Polyvinyl alcohol Nanogels for Efficient Doxorubicin Delivery

Friday, October 28, 2011
Hall 1-2 (San Jose Convention Center)
Giselle Camarillo , Biochemistry and Molecular Medicine, University of California,Davis , Davis, CA
Yuanpei Li, PhD , Biochemistry and Molecular Medicine, University of California,Davis , Davis, CA
Kit S. Lam, PhD/MD , Biochemistry and Molecular Medicine, University of California,Davis , Davis
Nanoparticles can prolong the circulation time of conventional anti-cancer drugs and increase the solubility of these drugs. Furthermore, nanoparticles have been shown to efficiently deliver anti-cancer drugs to the tumor site because of the enhanced permeability and retention (EPR) effect.
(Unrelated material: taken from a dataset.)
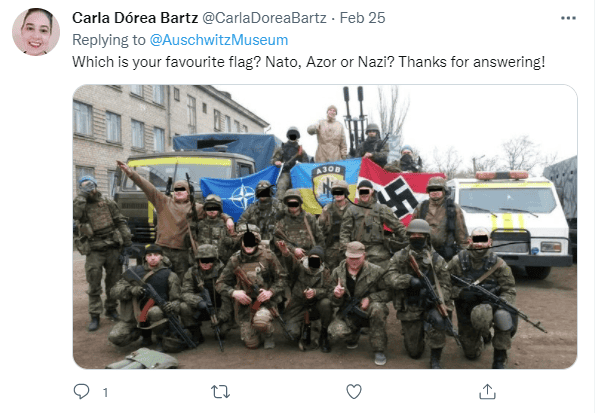610x413 pixels.
Task: Click the vertical timeline border at right edge
Action: point(594,206)
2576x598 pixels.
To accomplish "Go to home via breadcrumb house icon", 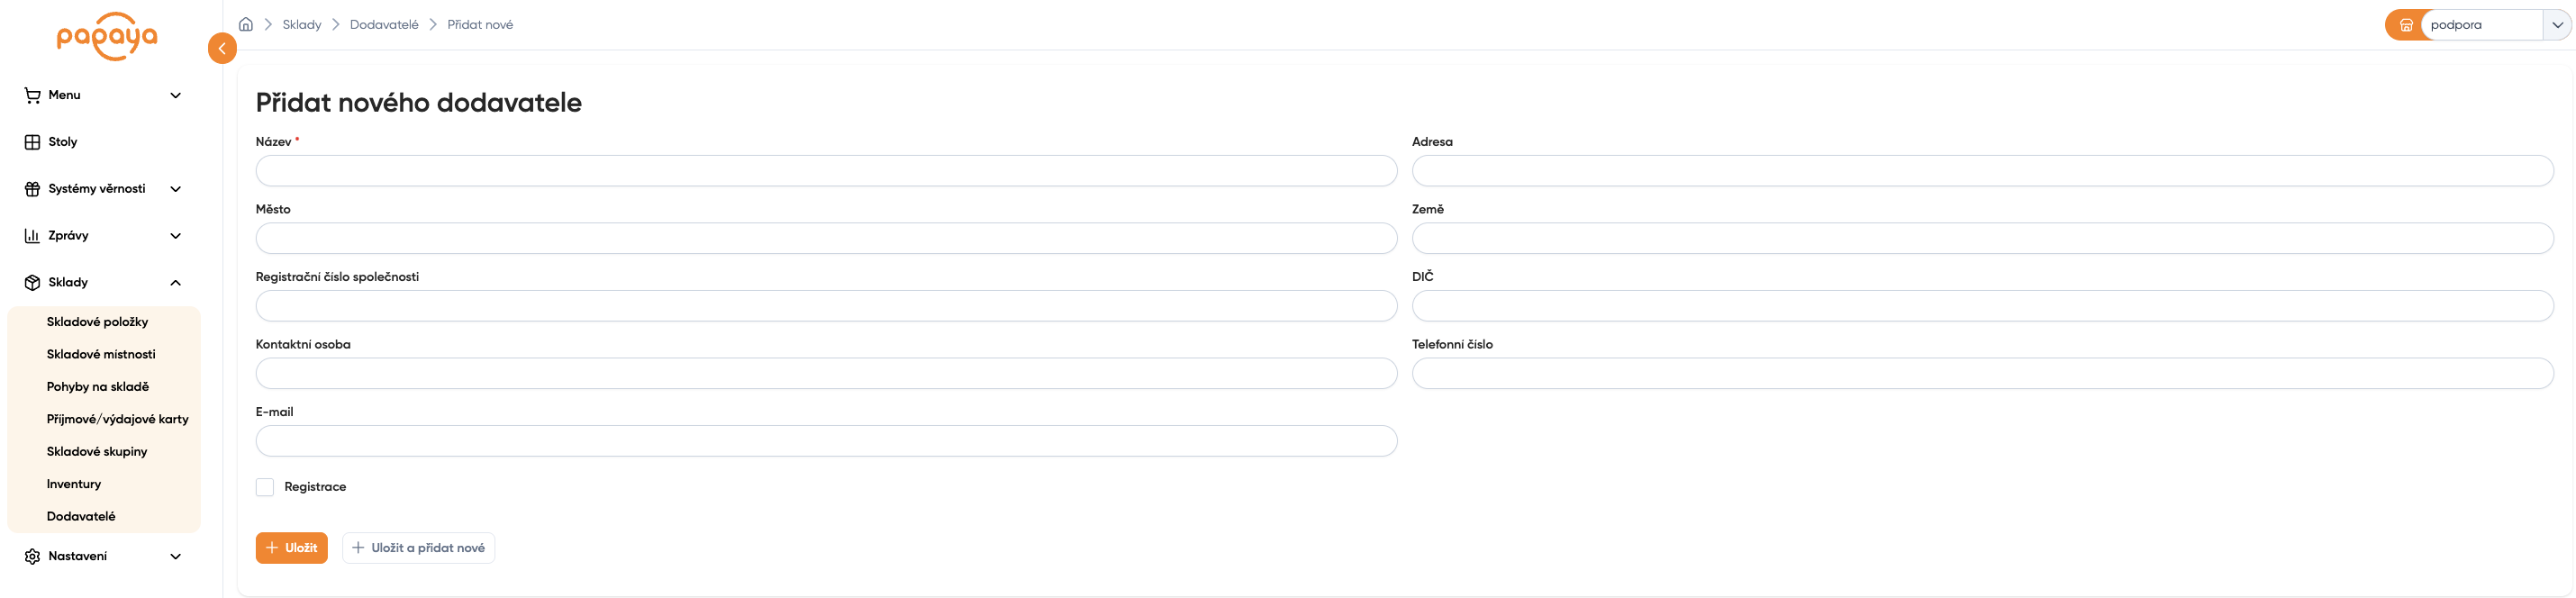I will 246,24.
The ideal size of the nanoparticles should be 10-100 nm to take full advantage of the EPR effect. We developed a novel type of nanogel comprising of polyvinyl alcohol (PVA) and cross-linkers to load anti-cancer drugs like doxorubicin (DOX) in order to effectively deliver these drugs to the tumor site. We hypothesized that these nanogels will be stable under physiological conditions and can be triggered to release drug under acidic conditions.  We synthesized a series of nanogels with different sizes by varying the size of the PVA as well as the types and ratios of the cross-linkers (two arms, three arms and four arms). The unloaded drugs were removed by running the drug loaded nanogel through centrifugal filter devices. The drug-loaded nanogel on the filters was recovered with PBS. MTS assay will be used to evaluate the cytotoxicity of the blank PVA and drug-loaded nanogel against A549, non-small, cell lung cancer cells. Our data shows that the larger PVA and the negatively charged PVA resulted in higher loading capacity for DOX.